Work required: From the opening line of the records through the line bearing "Given: Click Dwight's light blue task bar", set down every line exactly.

Data to examine:
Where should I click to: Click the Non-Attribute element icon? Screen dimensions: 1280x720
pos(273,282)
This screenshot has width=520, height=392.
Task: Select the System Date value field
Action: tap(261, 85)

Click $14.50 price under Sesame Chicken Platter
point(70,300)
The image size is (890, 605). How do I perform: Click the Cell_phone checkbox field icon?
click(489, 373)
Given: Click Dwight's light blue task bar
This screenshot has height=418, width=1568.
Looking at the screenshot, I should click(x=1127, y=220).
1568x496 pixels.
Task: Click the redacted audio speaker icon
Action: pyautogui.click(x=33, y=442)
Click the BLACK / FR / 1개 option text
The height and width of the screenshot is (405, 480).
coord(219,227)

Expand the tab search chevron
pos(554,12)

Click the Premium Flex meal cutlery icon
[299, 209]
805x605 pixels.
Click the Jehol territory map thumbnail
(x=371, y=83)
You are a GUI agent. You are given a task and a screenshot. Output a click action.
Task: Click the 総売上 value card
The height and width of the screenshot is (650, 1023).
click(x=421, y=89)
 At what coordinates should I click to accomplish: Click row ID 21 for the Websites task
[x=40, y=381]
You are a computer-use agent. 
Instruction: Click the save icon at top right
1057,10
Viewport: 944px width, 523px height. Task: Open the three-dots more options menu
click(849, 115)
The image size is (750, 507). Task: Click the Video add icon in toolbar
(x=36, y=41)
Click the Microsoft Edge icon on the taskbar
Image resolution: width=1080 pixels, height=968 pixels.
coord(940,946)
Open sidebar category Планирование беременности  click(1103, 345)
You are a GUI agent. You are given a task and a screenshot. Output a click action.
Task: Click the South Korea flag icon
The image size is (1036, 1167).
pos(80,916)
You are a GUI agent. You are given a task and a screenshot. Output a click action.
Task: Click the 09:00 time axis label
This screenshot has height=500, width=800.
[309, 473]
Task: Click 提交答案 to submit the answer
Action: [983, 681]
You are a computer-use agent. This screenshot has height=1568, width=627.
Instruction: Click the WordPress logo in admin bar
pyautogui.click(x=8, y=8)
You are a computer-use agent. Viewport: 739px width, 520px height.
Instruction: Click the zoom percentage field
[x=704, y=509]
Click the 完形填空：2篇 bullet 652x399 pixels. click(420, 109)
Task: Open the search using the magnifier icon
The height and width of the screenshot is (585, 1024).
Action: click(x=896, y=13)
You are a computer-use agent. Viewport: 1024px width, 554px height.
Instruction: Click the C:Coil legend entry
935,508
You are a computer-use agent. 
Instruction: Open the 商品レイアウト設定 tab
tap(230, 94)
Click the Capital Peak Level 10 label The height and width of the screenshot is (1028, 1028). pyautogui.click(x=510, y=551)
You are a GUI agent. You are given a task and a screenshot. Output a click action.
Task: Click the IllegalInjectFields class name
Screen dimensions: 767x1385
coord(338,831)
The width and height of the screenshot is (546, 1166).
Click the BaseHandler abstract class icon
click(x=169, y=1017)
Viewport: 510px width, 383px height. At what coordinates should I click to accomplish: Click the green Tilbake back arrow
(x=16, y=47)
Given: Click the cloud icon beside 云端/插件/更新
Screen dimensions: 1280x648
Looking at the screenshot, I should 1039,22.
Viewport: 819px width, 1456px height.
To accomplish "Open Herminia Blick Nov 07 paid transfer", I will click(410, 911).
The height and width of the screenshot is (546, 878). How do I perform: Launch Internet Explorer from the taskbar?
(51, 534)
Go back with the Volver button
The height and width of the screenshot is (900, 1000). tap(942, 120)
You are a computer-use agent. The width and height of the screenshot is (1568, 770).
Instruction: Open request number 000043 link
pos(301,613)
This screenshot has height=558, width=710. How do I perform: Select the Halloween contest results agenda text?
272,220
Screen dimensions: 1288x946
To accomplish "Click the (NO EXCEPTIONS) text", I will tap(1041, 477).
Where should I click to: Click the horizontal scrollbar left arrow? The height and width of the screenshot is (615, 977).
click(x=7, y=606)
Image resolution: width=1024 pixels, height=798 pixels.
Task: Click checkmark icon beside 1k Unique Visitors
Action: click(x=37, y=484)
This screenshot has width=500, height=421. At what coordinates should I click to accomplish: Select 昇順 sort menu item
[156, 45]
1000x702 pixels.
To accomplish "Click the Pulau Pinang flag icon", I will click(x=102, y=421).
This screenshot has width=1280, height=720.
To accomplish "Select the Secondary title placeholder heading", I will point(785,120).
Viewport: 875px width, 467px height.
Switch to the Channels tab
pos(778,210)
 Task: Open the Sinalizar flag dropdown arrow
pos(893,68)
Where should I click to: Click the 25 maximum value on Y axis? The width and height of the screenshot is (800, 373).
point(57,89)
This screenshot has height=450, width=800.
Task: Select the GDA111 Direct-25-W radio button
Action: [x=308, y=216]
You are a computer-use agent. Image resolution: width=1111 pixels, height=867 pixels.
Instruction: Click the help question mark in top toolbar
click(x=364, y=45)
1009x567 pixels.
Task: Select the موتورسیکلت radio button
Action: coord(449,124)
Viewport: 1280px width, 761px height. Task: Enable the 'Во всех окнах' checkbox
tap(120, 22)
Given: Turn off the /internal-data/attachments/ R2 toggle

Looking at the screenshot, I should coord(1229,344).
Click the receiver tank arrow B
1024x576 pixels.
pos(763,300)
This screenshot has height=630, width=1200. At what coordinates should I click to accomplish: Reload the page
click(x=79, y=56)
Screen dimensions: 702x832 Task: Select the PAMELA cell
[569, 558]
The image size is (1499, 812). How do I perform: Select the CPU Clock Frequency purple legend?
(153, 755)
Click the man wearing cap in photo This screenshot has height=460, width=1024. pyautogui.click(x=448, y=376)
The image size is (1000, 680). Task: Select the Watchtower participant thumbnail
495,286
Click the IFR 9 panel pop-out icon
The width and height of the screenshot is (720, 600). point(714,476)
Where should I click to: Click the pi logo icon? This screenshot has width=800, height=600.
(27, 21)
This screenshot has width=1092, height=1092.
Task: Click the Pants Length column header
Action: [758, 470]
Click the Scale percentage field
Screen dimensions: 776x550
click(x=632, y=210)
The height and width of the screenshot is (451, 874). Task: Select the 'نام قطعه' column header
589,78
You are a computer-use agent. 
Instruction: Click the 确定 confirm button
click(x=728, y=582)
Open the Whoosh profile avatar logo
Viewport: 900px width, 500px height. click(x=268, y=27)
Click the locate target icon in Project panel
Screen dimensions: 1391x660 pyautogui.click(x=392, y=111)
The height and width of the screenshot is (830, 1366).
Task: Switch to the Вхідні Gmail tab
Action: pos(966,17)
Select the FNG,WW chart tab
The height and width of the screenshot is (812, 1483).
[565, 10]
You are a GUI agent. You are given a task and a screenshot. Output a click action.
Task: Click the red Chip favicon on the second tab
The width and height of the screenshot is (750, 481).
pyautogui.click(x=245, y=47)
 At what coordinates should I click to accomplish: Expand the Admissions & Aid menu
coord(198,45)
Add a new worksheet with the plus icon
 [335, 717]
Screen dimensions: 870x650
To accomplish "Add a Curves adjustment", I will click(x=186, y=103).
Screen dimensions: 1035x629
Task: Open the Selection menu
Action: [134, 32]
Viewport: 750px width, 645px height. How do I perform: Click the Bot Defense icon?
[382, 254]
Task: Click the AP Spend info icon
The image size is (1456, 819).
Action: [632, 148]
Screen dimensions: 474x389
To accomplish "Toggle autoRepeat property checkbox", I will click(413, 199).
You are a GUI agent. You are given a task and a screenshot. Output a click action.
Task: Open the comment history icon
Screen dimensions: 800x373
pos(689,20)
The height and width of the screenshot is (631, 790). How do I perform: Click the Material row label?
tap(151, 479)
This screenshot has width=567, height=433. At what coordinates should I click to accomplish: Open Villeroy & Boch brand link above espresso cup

Expected answer:
Where should I click to: Click the Non-Attribute element icon? Screen dimensions: 1280x720
pos(273,282)
This screenshot has width=520, height=392.
Task: Select the System Date value field
Action: tap(261, 85)

Click $14.50 price under Sesame Chicken Platter
point(70,300)
The image size is (890, 605). How do I perform: Click the Cell_phone checkbox field icon?
click(489, 373)
Given: Click Dwight's light blue task bar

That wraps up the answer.